Des maisons de retraite LGBT (lesbienne, gay, bisexuel, transgenre) ouvrent leurs portes dans plusieurs pays européens. Après l’Espagne et l’Angleterre, c’est au tour de la France d’envisager d’ouvrir un Ehapd pour la communauté LGBT.

Difficile pour certains séniors appartenant au mouvement LGBT de vivre une retraite paisible sans avoir à se cacher. A Madrid, en Espagne, la première maison de retraite publique a ouvert ses portes pour accueillir des séniors LGBT. L’association Fundacion 26 de Diciembre estime à 16 000 le nombre de personnes âgées de plus de 65 ans, LGBT, à Madrid. Et le constat est clair : les séniors LGBT sont confrontés à la solitude. Cet isolement est un réel problème en Espagne, car beaucoup d’entre eux ont déjà pensé au suicide. Mais il n’y pas qu’en Espagne, que l’on observe ce phénomène social.

Selon le document « Rapport sur le vieillissement des personnes LGBT et des personnes vivant avec le VIH (PVVIH) » publié en novembre 2013 à la demande de Michèle Delaunay, alors ministre déléguée chargée des Personnes âgées et de l’Autonomie dans le gouvernement Ayrault, la communauté LGBT fait face à de réelles difficultés. Les deux tiers des séniors LGBT vivent seuls et sans enfants. Ils font également face à une rupture sociale ou familiale lorsqu’ils annoncent leur orientation sexuelle. Enfin, les personnes âgées LGBT en maison de retraite vont souvent mentir ou cacher la vérité sur ce sujet encore sensible.
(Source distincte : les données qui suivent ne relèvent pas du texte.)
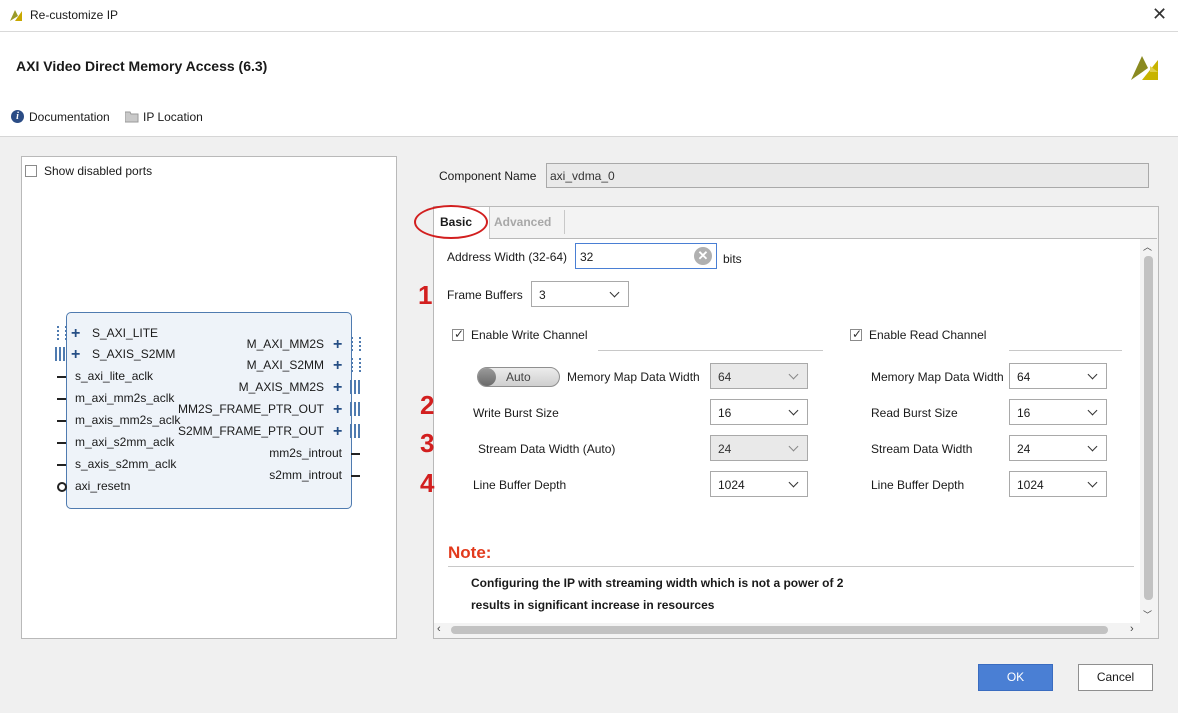 This screenshot has width=1178, height=713. What do you see at coordinates (306, 453) in the screenshot?
I see `port-mm2s-introut: mm2s_introut` at bounding box center [306, 453].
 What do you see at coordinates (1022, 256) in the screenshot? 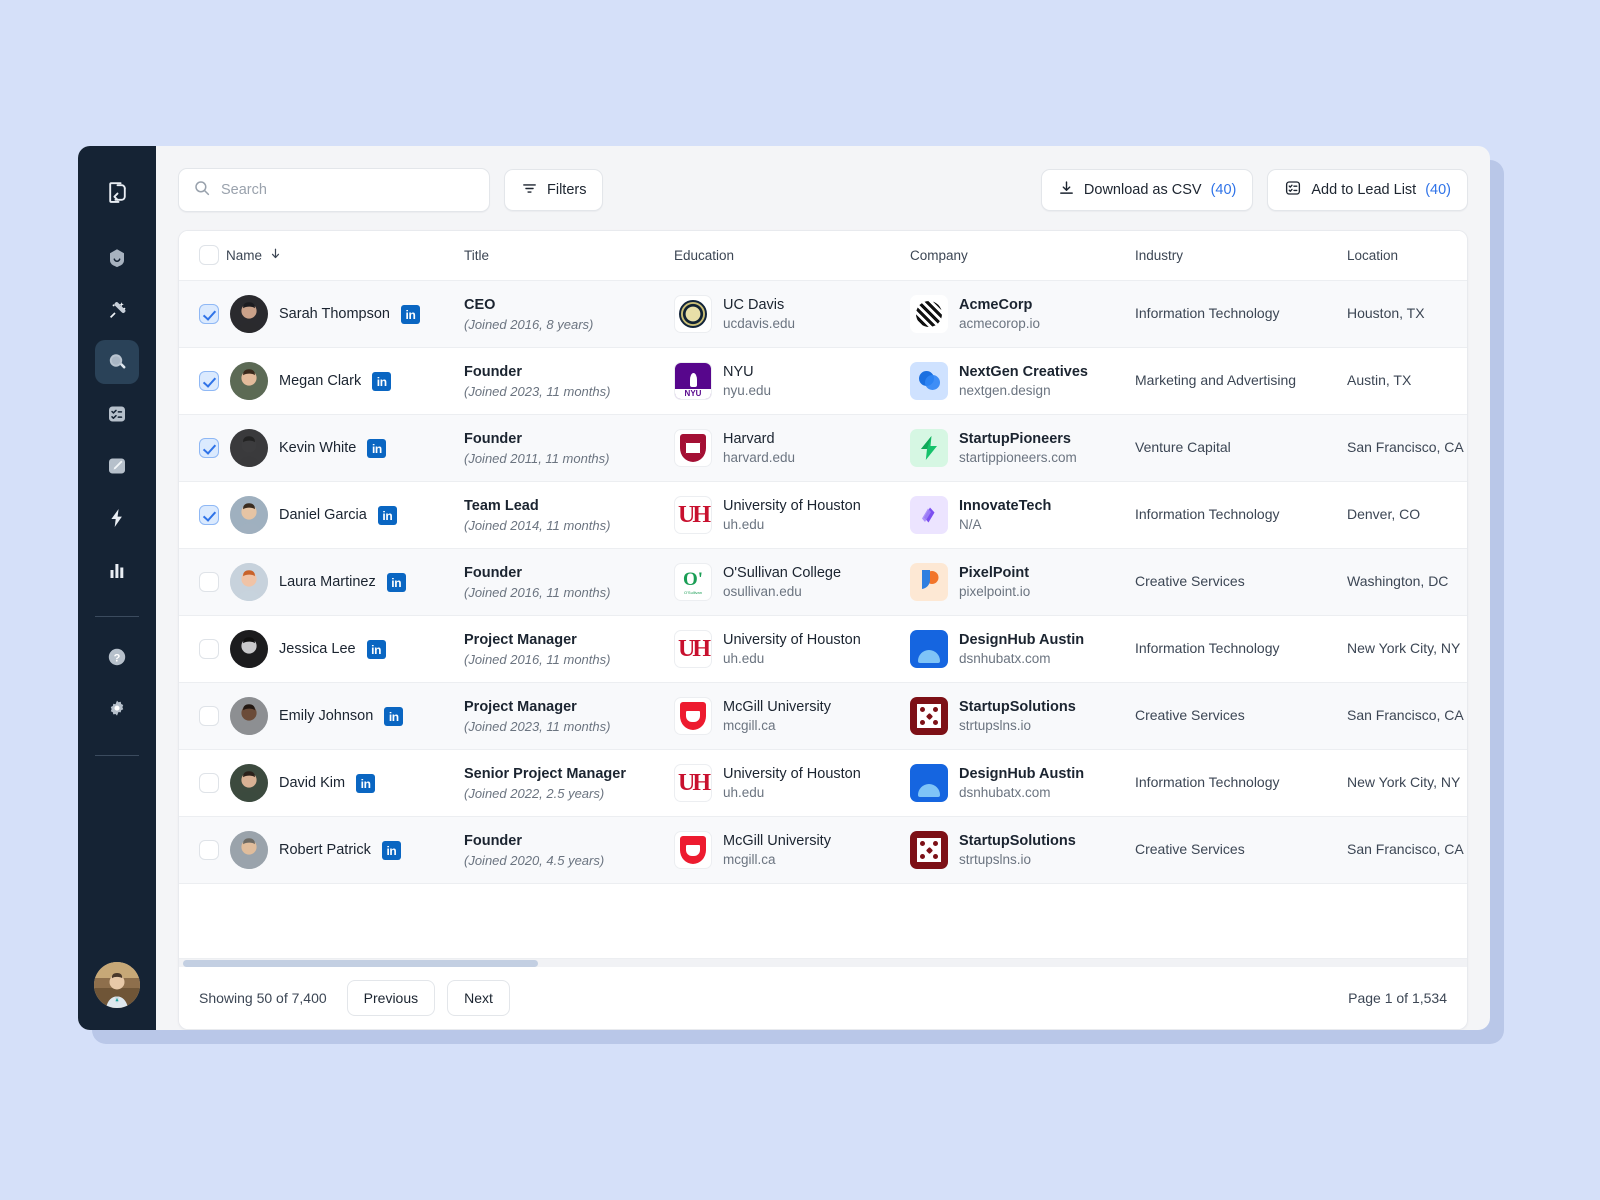
I see `column-header-company: Company` at bounding box center [1022, 256].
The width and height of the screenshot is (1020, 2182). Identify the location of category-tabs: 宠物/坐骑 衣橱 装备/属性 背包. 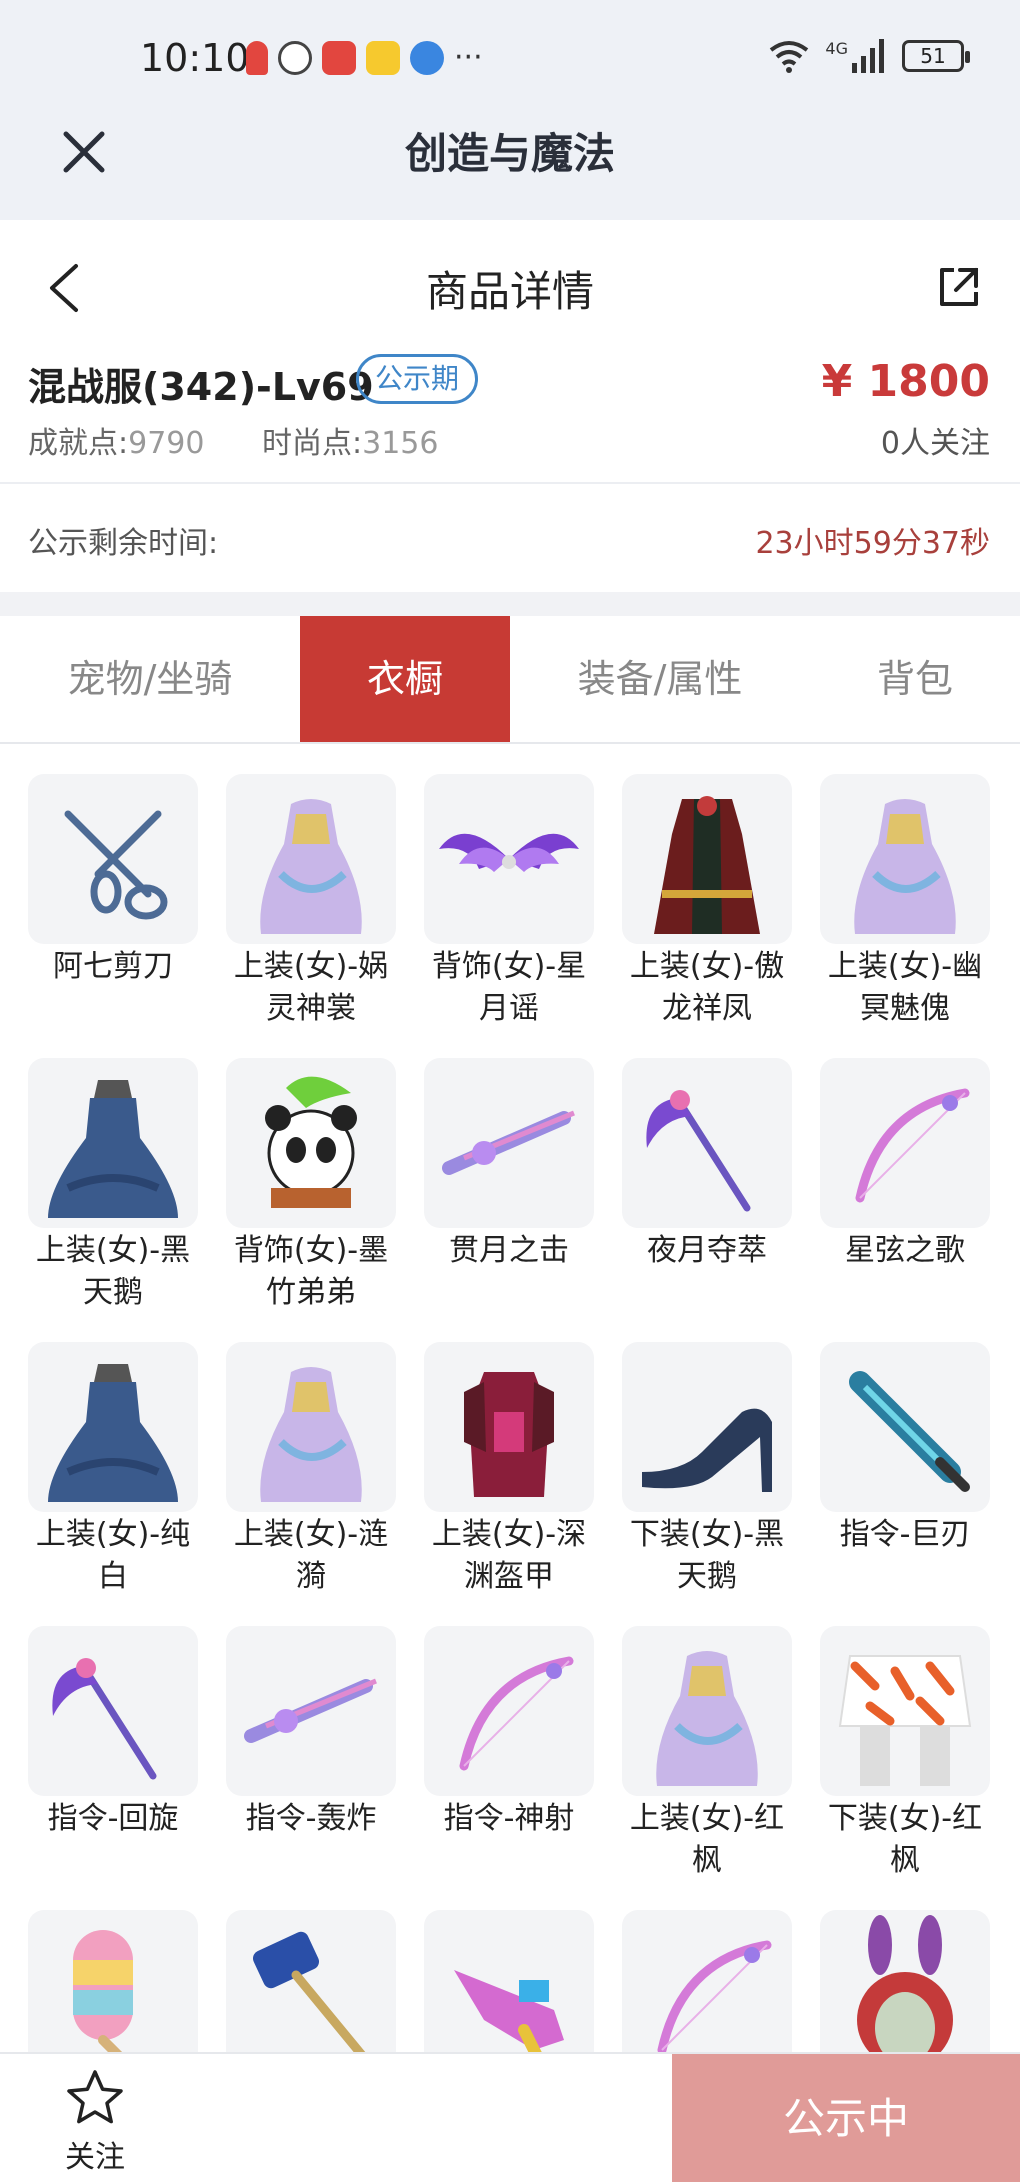
(510, 680).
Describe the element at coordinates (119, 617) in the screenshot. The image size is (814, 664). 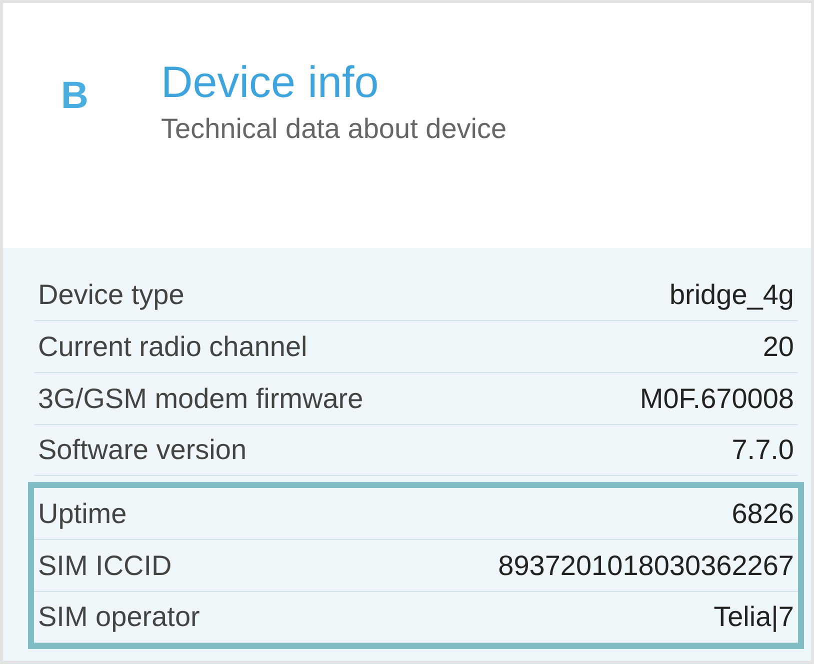
I see `row-label: SIM operator` at that location.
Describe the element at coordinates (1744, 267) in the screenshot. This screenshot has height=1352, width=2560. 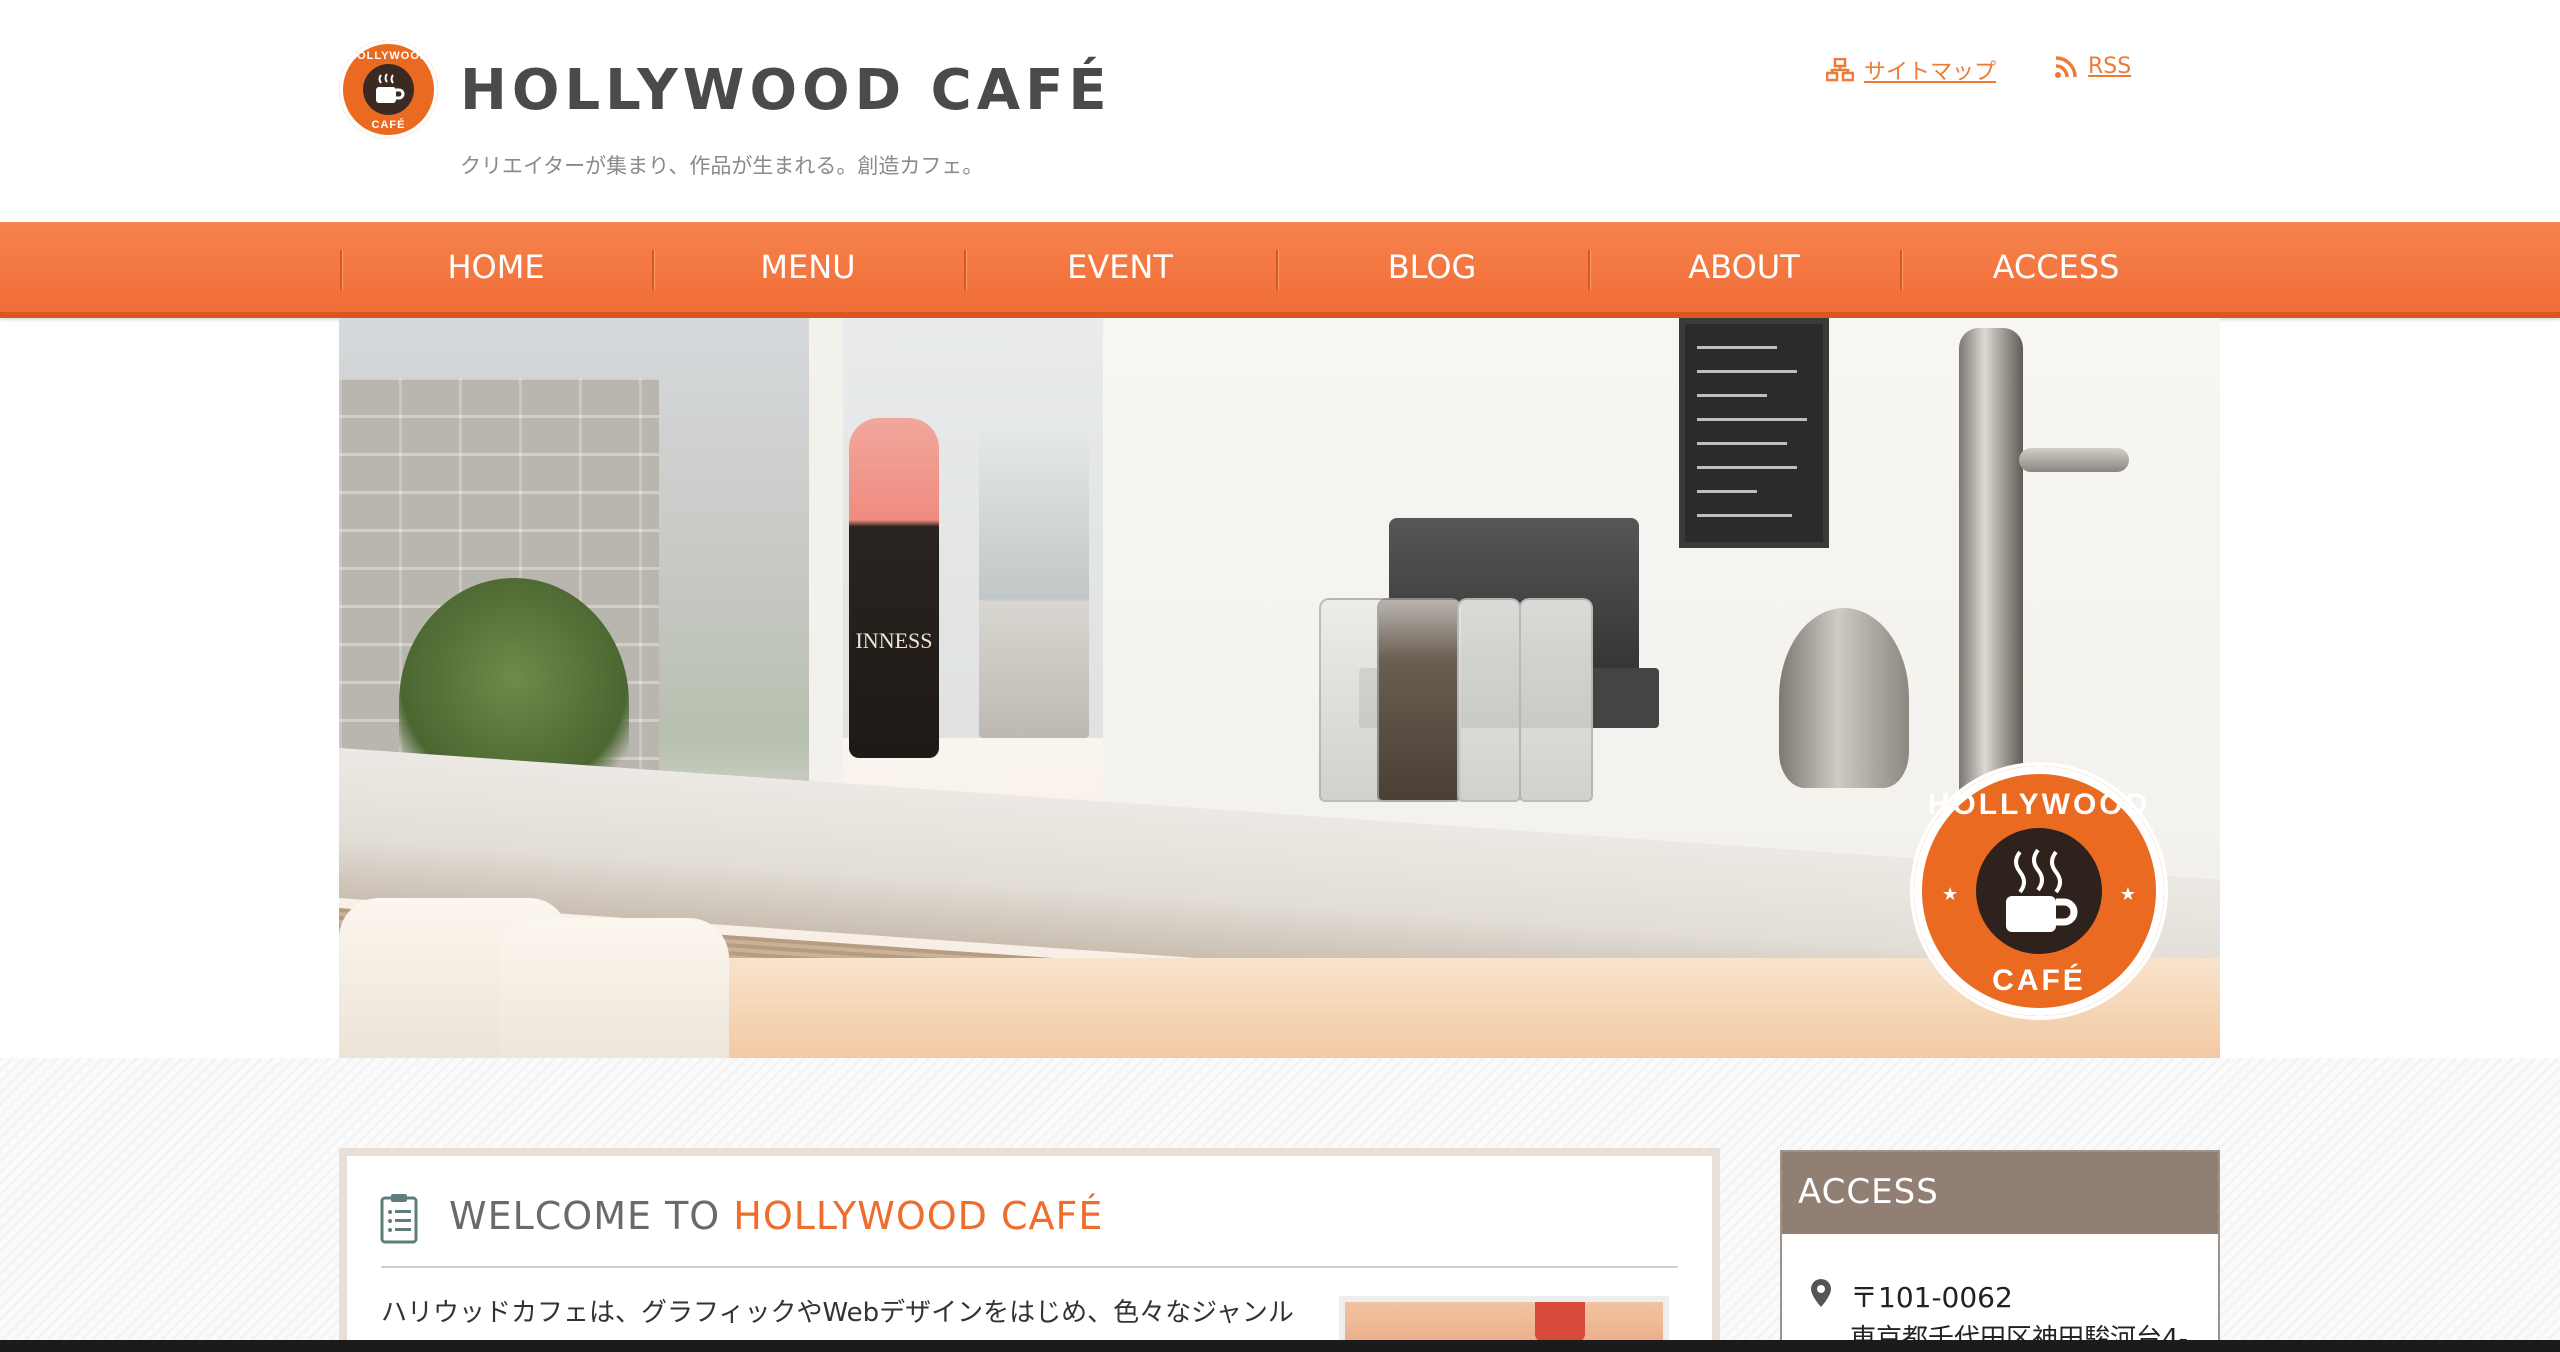
I see `nav-item-about: ABOUT` at that location.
Moqueries, discrimination… il est parfois difficile de vieillir LGBT.  C’est la raison principale pour laquelle ces Ehpad ont été créés dans différentes villes. La résidence de 3300 m² est située à Villaverde Alto, quartier de Madrid et a une capacité d’accueil d’environ 100 personnes.

En France, le projet a été lancé par Stéphane Sauvé, ancien directeur d’Ehpad. Il a constaté que de nombreux séniors LGBT décidaient de retourner « dans le placard » de crainte d’être rejeté par les autres résidents : « Ça a également été le cas pour un nouvel arrivant, que je trouvais plutôt bien intégré. Il avait notamment décoré sa chambre avec une photo de son conjoint. L’une de nos aides-soignantes est rentrée de vacances et lui a spontanément demandé qui était l’homme sur la photo. Le pensionnaire s’est alors immédiatement braqué. Il lui a répondu que c’était son cousin. Deux jours après, la photo avait disparue. Le regard des autres pèse énormément, même en EHPAD. »

Le projet d’une Maison de la diversité devrait voir le jour à Lyon très prochainement. L’objectif de ces établissements pour les personnes âgées de plus de 55 ans LGBT, est dans un premier temps de rompre l’isolement des séniors mais aussi de changer le regard de société sur nos aînés.